Francis Ford Coppola is another case in point of a revered auteur exploring the possibilities of good and bad literature. Taking the peculiarly written The Godfather by Mario Puzo, surgically removing the drawn-out episodes of procedural gynaecology and sword-measuring, then turning it into one of American cinema’s greatest achievements, is certainly proof not only the vision of its director, but a reminder that a strong story stripped down with the appropriate tone can make all the difference. 

Then in 1979, Coppola tackled Joseph Conrad’s affecting novella, Heart Of Darkness. Apocalypse Now was the end result. Delving into the primitive abyss of the human soul, of man against nature, and the nature of man against himself, Coppola produced a work simultaneously faithful and transcendent of its original source, sinking it all within the murky context of the Vietnam War.  

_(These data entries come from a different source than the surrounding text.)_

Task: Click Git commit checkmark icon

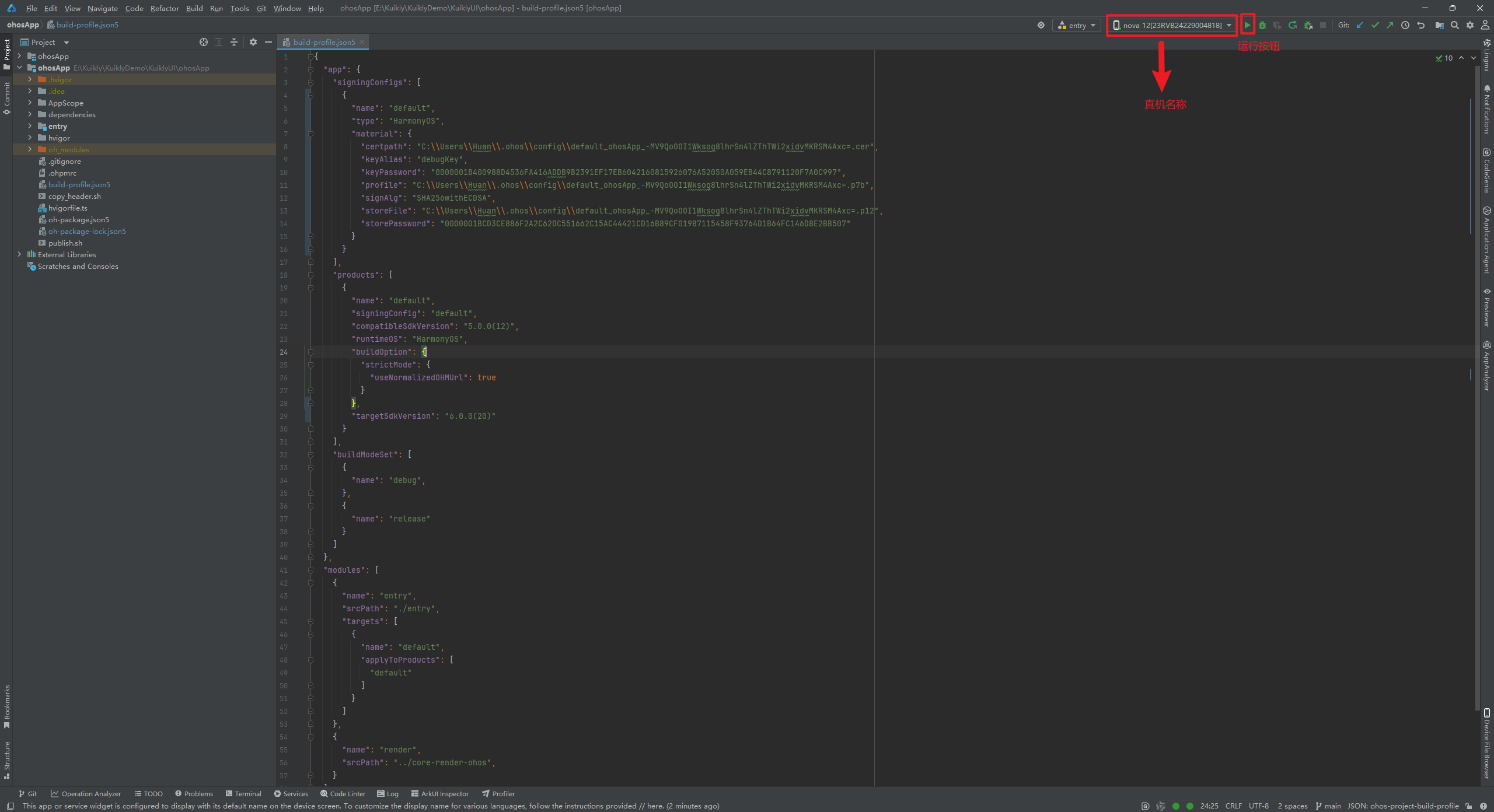Action: tap(1375, 25)
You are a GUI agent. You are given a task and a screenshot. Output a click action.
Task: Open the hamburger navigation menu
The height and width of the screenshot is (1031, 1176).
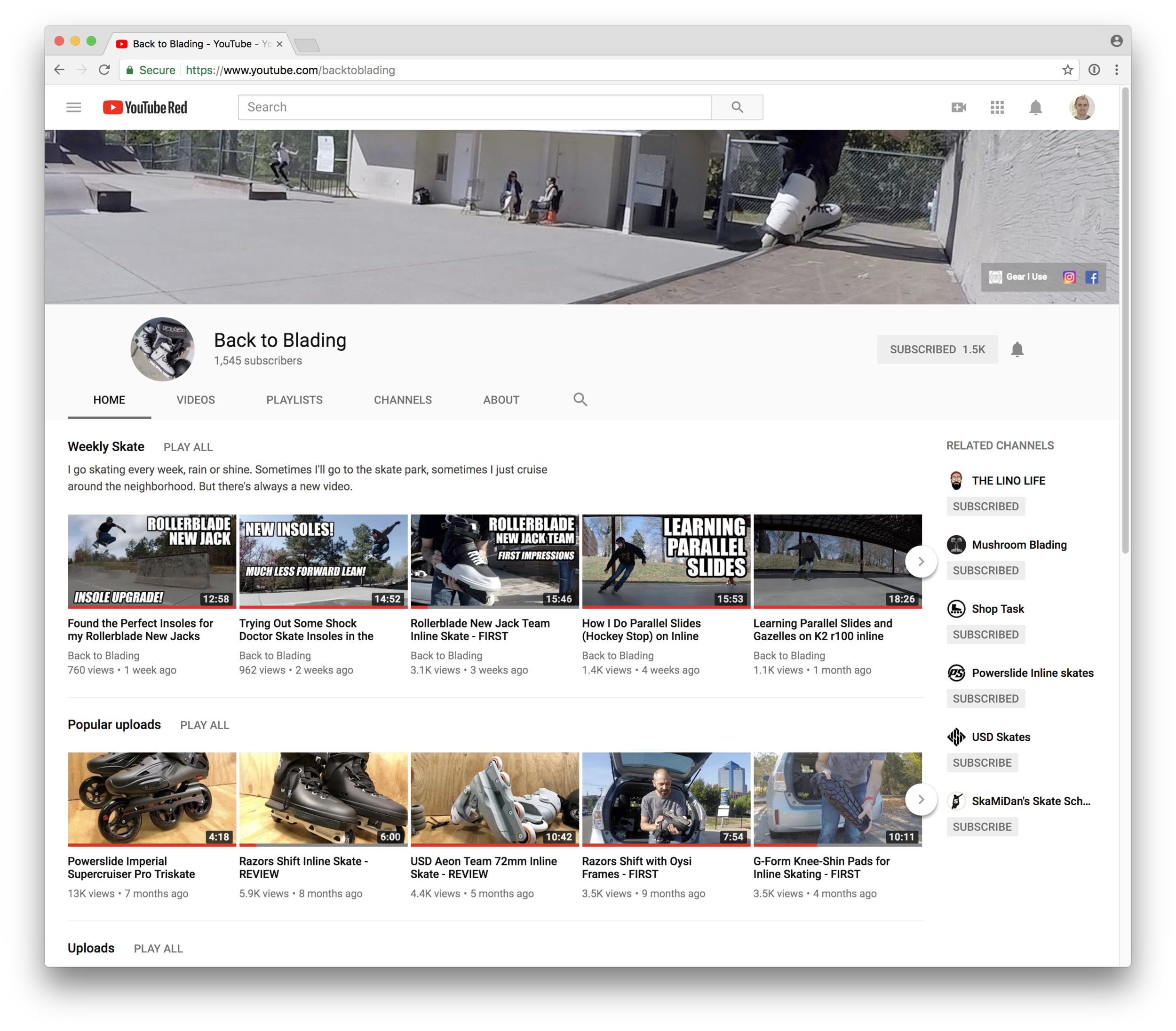pos(74,107)
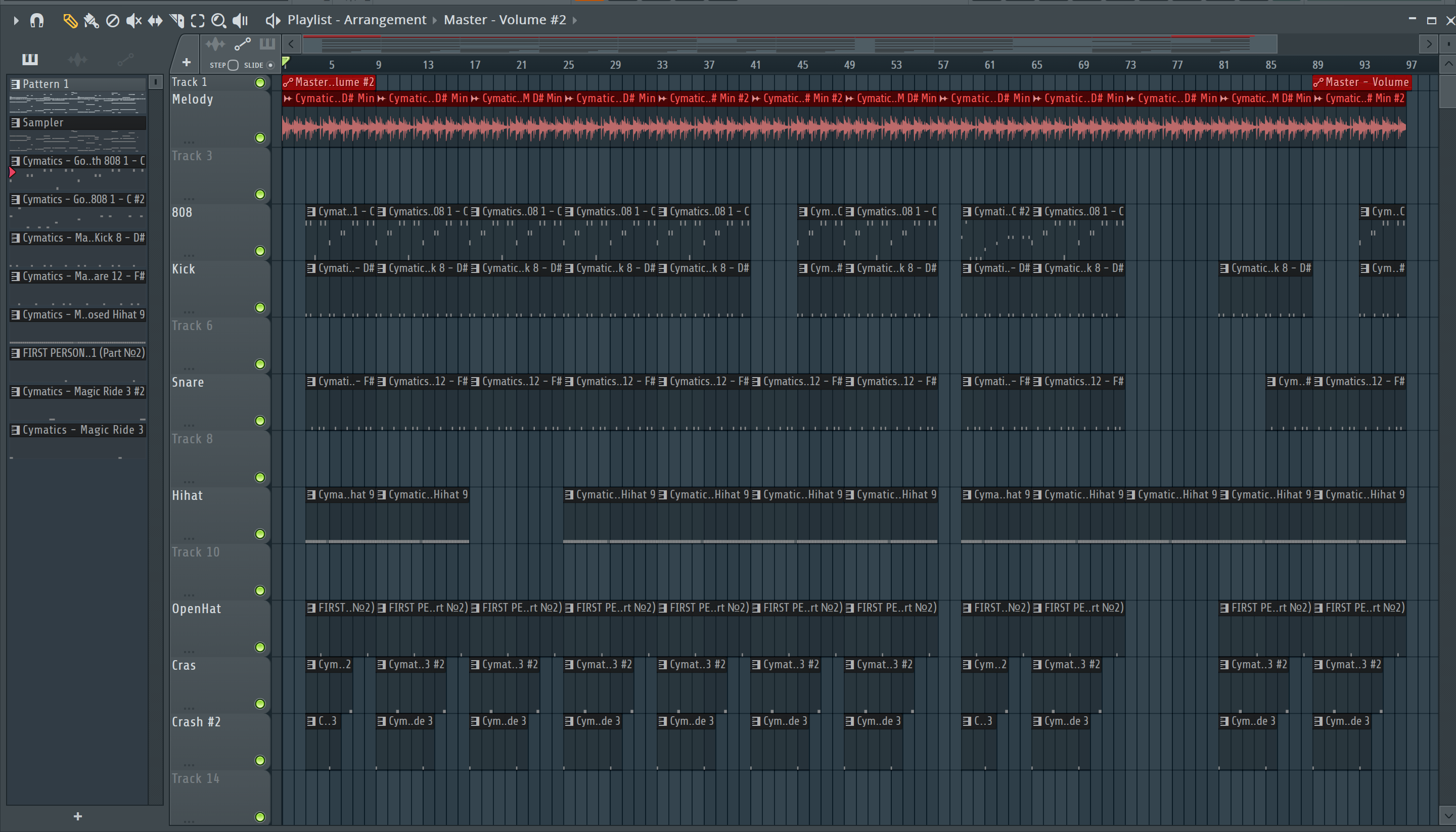The height and width of the screenshot is (832, 1456).
Task: Select the Zoom magnifier tool
Action: click(x=218, y=21)
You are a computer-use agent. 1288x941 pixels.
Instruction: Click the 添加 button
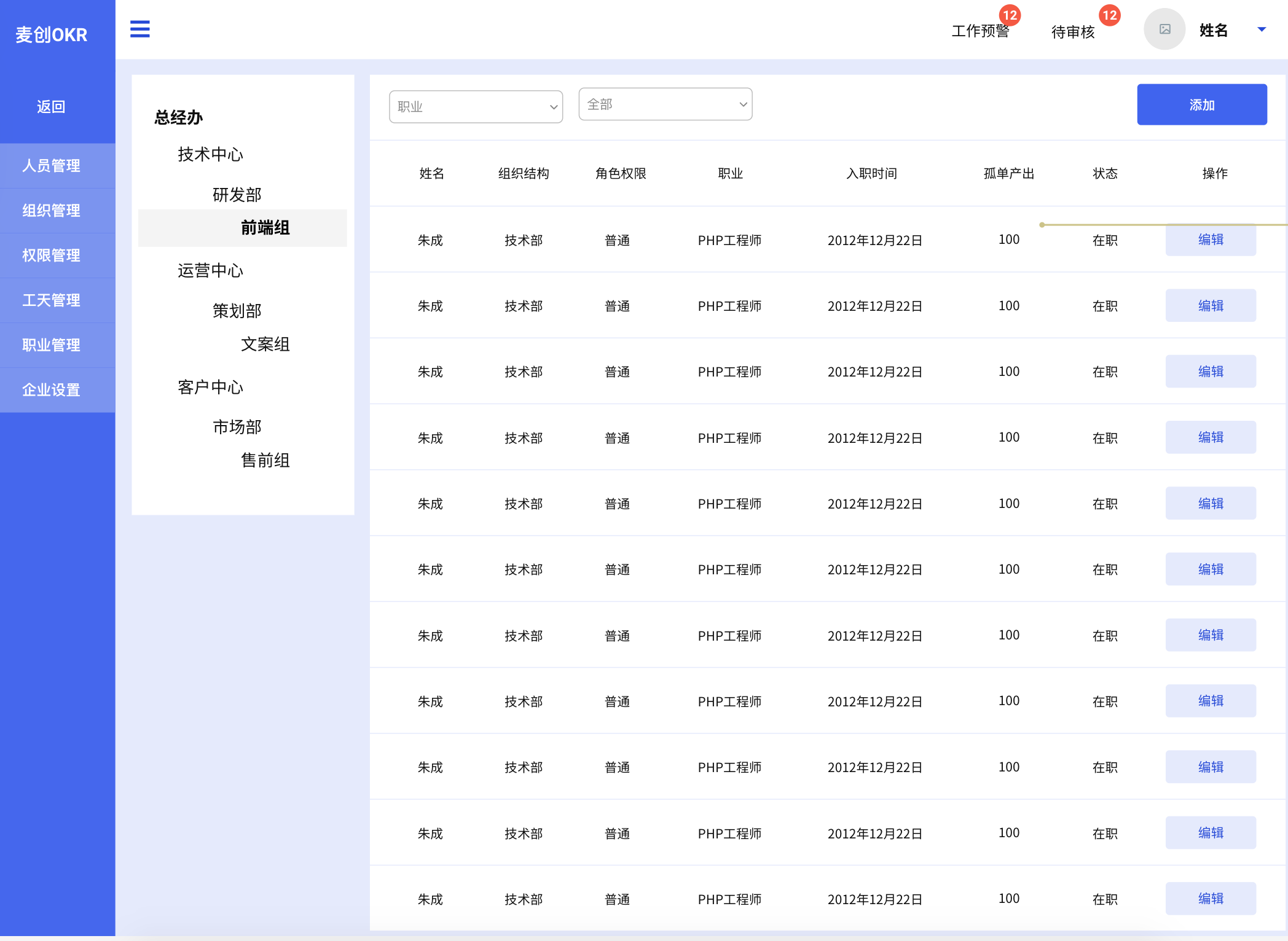[1201, 105]
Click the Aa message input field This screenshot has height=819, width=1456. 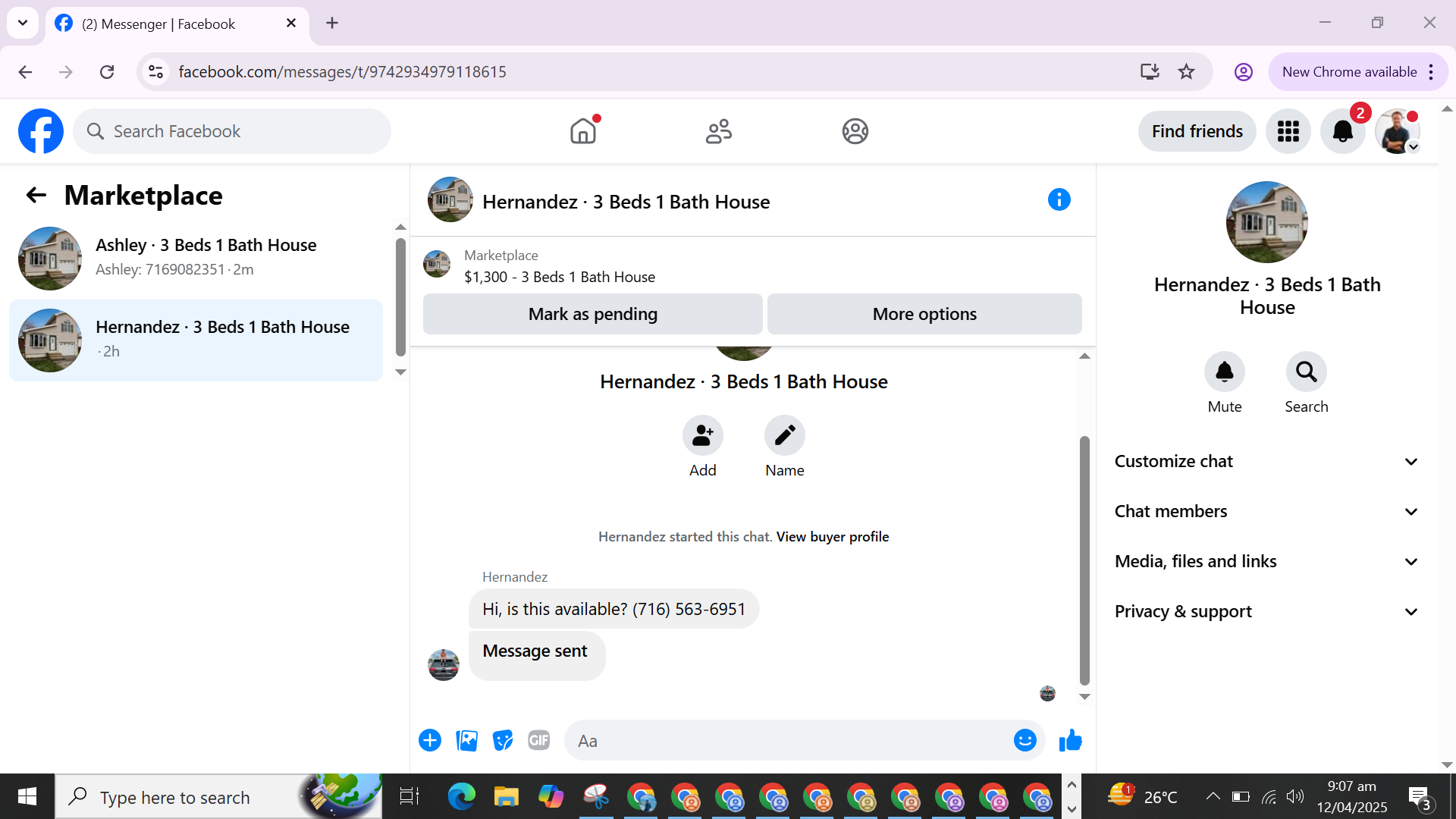pyautogui.click(x=789, y=740)
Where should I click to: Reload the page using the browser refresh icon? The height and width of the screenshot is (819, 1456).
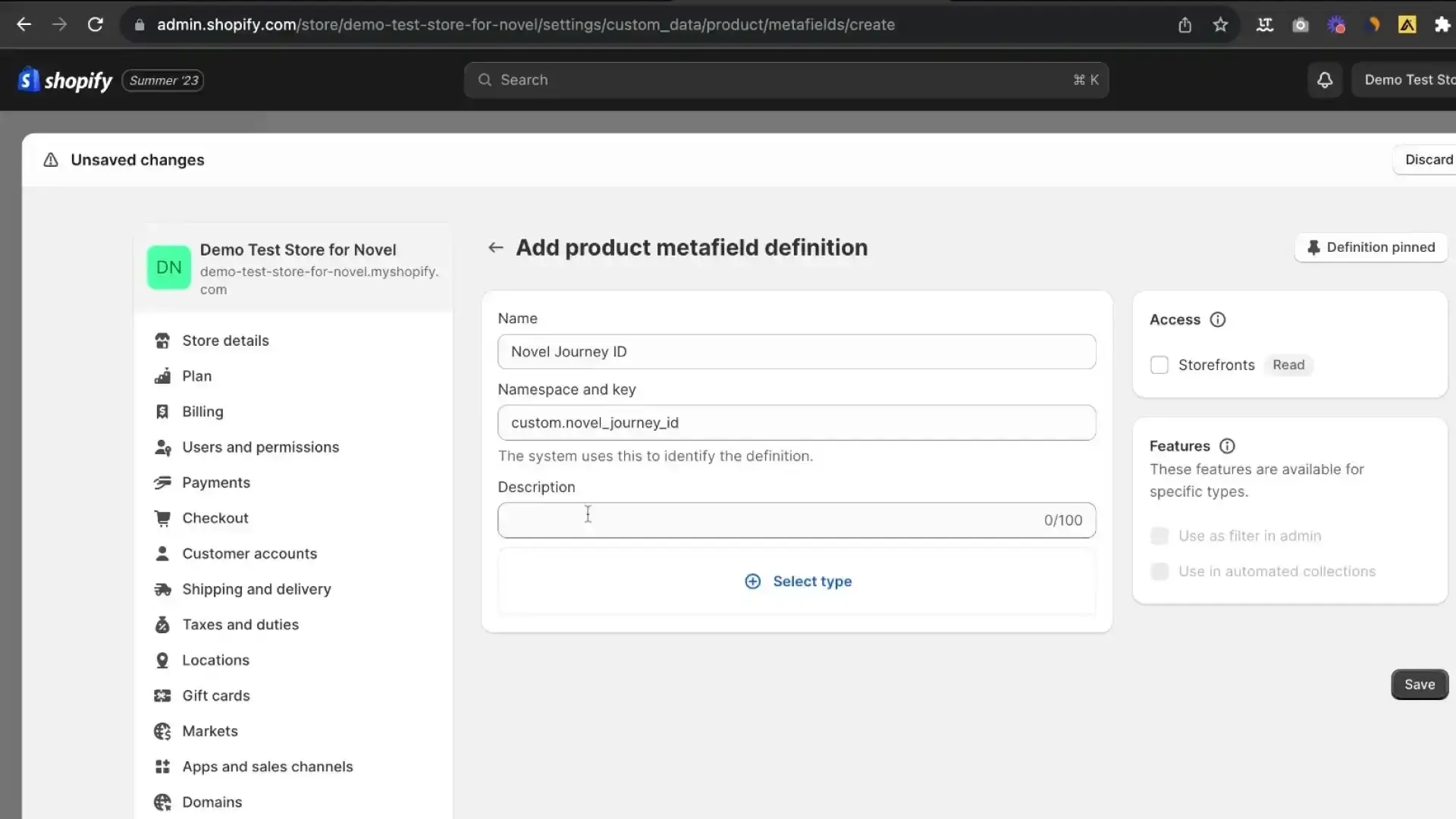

That these themes roll consistently through the greatest of film, as in literature, is no coincidence. There is something in the marriage of the written word and the cinema that transmits the feelings of alienation, despair, fear and paranoia like no other medium; the re-imagined dreams within our subconscious. And though of course literary works remain ‘great’ regardless of how they may later be adapted to screen, the novel is an unforgiving medium that can show up a frail work of fiction, which has no distraction afforded to a writer who is without lasting imagery, without ideas and without an intriguing storyline. There are few tricks to misdirect, unlike in film, where the image can turn to a constant distraction rather than tool for the telling. 

But in these bodies of work is the inseparable connection between word and image, image and memory. The work of Christopher Nolan is a forerunner of this new way. The recurrent themes found in his films, as with other visual writers such as Charlie Kaufmann, reflect the artist’s obsession with identity, absurdity, memory, reality and control. 

With both of his brothers writers, the same literary background can be witnessed in Nolan’s intricate visual narratives. Following his cinematic influences of Kubrick, Frankenheimer, Roeg, Lumet and Ridley Scott, and as a former undergraduate student of English Literature, Nolan has grounded his art in the literary tradition; efficient filmmaking, like the greatest in fiction, where no scene, no word is wasted, and all of its parts pointed toward the development of ideas, not simply cheap twists. Mathematical and labyrinthine, his stories are nevertheless made of the identical basic elements that make literature such a lasting medium. 

Repeated viewings, like repeated readings, reveal the delicate process of Nolan’s dense narratives. And his is an original and standout voice in the culture of disposable everything. That his work hovers lucidly in the viewer’s mind is testament to the ideal that a rejection of mass-produced Hollywood dregs brings with it great possibilities. And just like all the finest literature, regardless of whether it be daunting run-times or mammoth book lengths, the audience wish it never to end.